What you need to do: Copy the records below line for line, changing nothing.

++++ Record extracts ++++

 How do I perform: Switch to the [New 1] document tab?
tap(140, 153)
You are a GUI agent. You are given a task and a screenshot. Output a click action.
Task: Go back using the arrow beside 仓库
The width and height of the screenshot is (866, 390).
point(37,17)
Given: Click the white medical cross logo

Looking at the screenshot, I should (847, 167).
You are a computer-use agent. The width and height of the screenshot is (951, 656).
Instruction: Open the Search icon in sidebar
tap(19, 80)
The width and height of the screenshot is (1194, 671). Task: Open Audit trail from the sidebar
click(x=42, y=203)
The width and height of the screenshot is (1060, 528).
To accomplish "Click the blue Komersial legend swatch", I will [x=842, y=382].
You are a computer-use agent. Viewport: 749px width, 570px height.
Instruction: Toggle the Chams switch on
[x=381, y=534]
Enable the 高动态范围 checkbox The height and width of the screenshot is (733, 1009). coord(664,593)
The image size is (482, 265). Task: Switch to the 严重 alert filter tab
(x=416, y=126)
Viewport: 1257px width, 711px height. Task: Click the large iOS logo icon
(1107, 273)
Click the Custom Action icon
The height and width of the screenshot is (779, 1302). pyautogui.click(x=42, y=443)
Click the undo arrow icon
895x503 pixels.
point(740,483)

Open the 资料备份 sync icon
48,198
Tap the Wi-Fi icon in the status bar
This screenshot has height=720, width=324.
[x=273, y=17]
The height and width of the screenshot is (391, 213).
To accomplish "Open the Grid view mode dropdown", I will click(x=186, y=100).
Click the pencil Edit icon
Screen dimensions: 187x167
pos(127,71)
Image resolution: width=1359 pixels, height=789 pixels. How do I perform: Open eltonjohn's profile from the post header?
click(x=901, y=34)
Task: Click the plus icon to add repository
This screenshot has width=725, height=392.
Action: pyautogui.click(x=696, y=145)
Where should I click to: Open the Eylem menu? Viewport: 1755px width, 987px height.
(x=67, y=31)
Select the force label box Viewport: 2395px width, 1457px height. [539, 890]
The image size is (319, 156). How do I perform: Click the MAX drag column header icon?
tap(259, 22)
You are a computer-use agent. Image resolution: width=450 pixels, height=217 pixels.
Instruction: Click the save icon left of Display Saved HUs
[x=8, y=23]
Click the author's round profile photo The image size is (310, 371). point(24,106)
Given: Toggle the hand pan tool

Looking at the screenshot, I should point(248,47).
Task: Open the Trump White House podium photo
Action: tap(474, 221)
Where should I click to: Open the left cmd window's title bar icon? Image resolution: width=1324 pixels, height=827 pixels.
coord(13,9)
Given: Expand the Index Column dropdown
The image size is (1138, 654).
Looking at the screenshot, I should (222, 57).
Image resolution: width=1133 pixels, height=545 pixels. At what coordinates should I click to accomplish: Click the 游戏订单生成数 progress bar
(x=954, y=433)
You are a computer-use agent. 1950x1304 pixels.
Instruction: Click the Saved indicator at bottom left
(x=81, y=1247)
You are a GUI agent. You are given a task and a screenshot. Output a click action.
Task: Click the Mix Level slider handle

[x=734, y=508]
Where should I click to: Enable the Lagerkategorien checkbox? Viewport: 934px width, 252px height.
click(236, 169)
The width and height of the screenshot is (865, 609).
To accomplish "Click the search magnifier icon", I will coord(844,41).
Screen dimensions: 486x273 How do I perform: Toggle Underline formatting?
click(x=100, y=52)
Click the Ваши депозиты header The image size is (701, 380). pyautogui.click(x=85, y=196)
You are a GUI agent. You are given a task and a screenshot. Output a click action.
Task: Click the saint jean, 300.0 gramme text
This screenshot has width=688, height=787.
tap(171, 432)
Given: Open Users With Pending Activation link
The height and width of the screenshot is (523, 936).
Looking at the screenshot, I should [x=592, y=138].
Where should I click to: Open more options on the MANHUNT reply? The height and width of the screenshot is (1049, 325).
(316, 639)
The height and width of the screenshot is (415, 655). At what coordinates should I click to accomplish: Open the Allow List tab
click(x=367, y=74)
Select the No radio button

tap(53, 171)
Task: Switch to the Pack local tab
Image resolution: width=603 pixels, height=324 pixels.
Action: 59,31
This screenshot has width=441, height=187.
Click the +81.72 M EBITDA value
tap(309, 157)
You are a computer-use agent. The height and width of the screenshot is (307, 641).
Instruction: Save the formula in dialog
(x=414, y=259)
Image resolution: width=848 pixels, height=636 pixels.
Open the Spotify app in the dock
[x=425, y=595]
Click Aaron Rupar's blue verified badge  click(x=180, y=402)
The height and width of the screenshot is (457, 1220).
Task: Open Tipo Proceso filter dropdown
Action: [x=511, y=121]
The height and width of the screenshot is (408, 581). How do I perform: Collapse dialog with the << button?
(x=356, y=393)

++++

Solution for this task:
 How do I perform: Switch to the [New 1] document tab?
tap(140, 153)
You are a GUI agent. You are given a task and a screenshot. Output a click action.
Task: Go back using the arrow beside 仓库
The width and height of the screenshot is (866, 390).
point(37,17)
Given: Click the white medical cross logo

Looking at the screenshot, I should (847, 167).
You are a computer-use agent. The width and height of the screenshot is (951, 656).
Instruction: Open the Search icon in sidebar
tap(19, 80)
The width and height of the screenshot is (1194, 671). Task: Open Audit trail from the sidebar
click(x=42, y=203)
The width and height of the screenshot is (1060, 528).
To accomplish "Click the blue Komersial legend swatch", I will [x=842, y=382].
You are a computer-use agent. Viewport: 749px width, 570px height.
Instruction: Toggle the Chams switch on
[x=381, y=534]
Enable the 高动态范围 checkbox The height and width of the screenshot is (733, 1009). coord(664,593)
The image size is (482, 265). Task: Switch to the 严重 alert filter tab
(x=416, y=126)
Viewport: 1257px width, 711px height. Task: Click the large iOS logo icon
(1107, 273)
Click the Custom Action icon
The height and width of the screenshot is (779, 1302). pyautogui.click(x=42, y=443)
Click the undo arrow icon
895x503 pixels.
point(740,483)

Open the 资料备份 sync icon
48,198
Tap the Wi-Fi icon in the status bar
This screenshot has height=720, width=324.
[x=273, y=17]
The height and width of the screenshot is (391, 213).
To accomplish "Open the Grid view mode dropdown", I will click(x=186, y=100).
Click the pencil Edit icon
Screen dimensions: 187x167
pos(127,71)
Image resolution: width=1359 pixels, height=789 pixels. How do I perform: Open eltonjohn's profile from the post header?
click(x=901, y=34)
Task: Click the plus icon to add repository
This screenshot has width=725, height=392.
Action: pyautogui.click(x=696, y=145)
Where should I click to: Open the Eylem menu? Viewport: 1755px width, 987px height.
(x=67, y=31)
Select the force label box Viewport: 2395px width, 1457px height. [539, 890]
The image size is (319, 156). How do I perform: Click the MAX drag column header icon?
tap(259, 22)
You are a computer-use agent. Image resolution: width=450 pixels, height=217 pixels.
Instruction: Click the save icon left of Display Saved HUs
[x=8, y=23]
Click the author's round profile photo The image size is (310, 371). point(24,106)
Given: Toggle the hand pan tool

Looking at the screenshot, I should point(248,47).
Task: Open the Trump White House podium photo
Action: tap(474, 221)
Where should I click to: Open the left cmd window's title bar icon? Image resolution: width=1324 pixels, height=827 pixels.
coord(13,9)
Given: Expand the Index Column dropdown
The image size is (1138, 654).
Looking at the screenshot, I should (222, 57).
Image resolution: width=1133 pixels, height=545 pixels. At what coordinates should I click to accomplish: Click the 游戏订单生成数 progress bar
(x=954, y=433)
You are a computer-use agent. 1950x1304 pixels.
Instruction: Click the Saved indicator at bottom left
(x=81, y=1247)
You are a GUI agent. You are given a task and a screenshot. Output a click action.
Task: Click the Mix Level slider handle

[x=734, y=508]
Where should I click to: Enable the Lagerkategorien checkbox? Viewport: 934px width, 252px height.
click(236, 169)
The width and height of the screenshot is (865, 609).
To accomplish "Click the search magnifier icon", I will coord(844,41).
Screen dimensions: 486x273 How do I perform: Toggle Underline formatting?
click(x=100, y=52)
Click the Ваши депозиты header The image size is (701, 380). pyautogui.click(x=85, y=196)
You are a GUI agent. You are given a task and a screenshot. Output a click action.
Task: Click the saint jean, 300.0 gramme text
This screenshot has width=688, height=787.
tap(171, 432)
Given: Open Users With Pending Activation link
The height and width of the screenshot is (523, 936).
Looking at the screenshot, I should [x=592, y=138].
Where should I click to: Open more options on the MANHUNT reply? The height and width of the screenshot is (1049, 325).
(316, 639)
The height and width of the screenshot is (415, 655). At what coordinates should I click to accomplish: Open the Allow List tab
click(x=367, y=74)
Select the No radio button

tap(53, 171)
Task: Switch to the Pack local tab
Image resolution: width=603 pixels, height=324 pixels.
Action: 59,31
This screenshot has width=441, height=187.
Click the +81.72 M EBITDA value
tap(309, 157)
You are a computer-use agent. The height and width of the screenshot is (307, 641).
Instruction: Save the formula in dialog
(x=414, y=259)
Image resolution: width=848 pixels, height=636 pixels.
Open the Spotify app in the dock
[x=425, y=595]
Click Aaron Rupar's blue verified badge  click(x=180, y=402)
The height and width of the screenshot is (457, 1220).
Task: Open Tipo Proceso filter dropdown
Action: [x=511, y=121]
The height and width of the screenshot is (408, 581). How do I perform: Collapse dialog with the << button?
(x=356, y=393)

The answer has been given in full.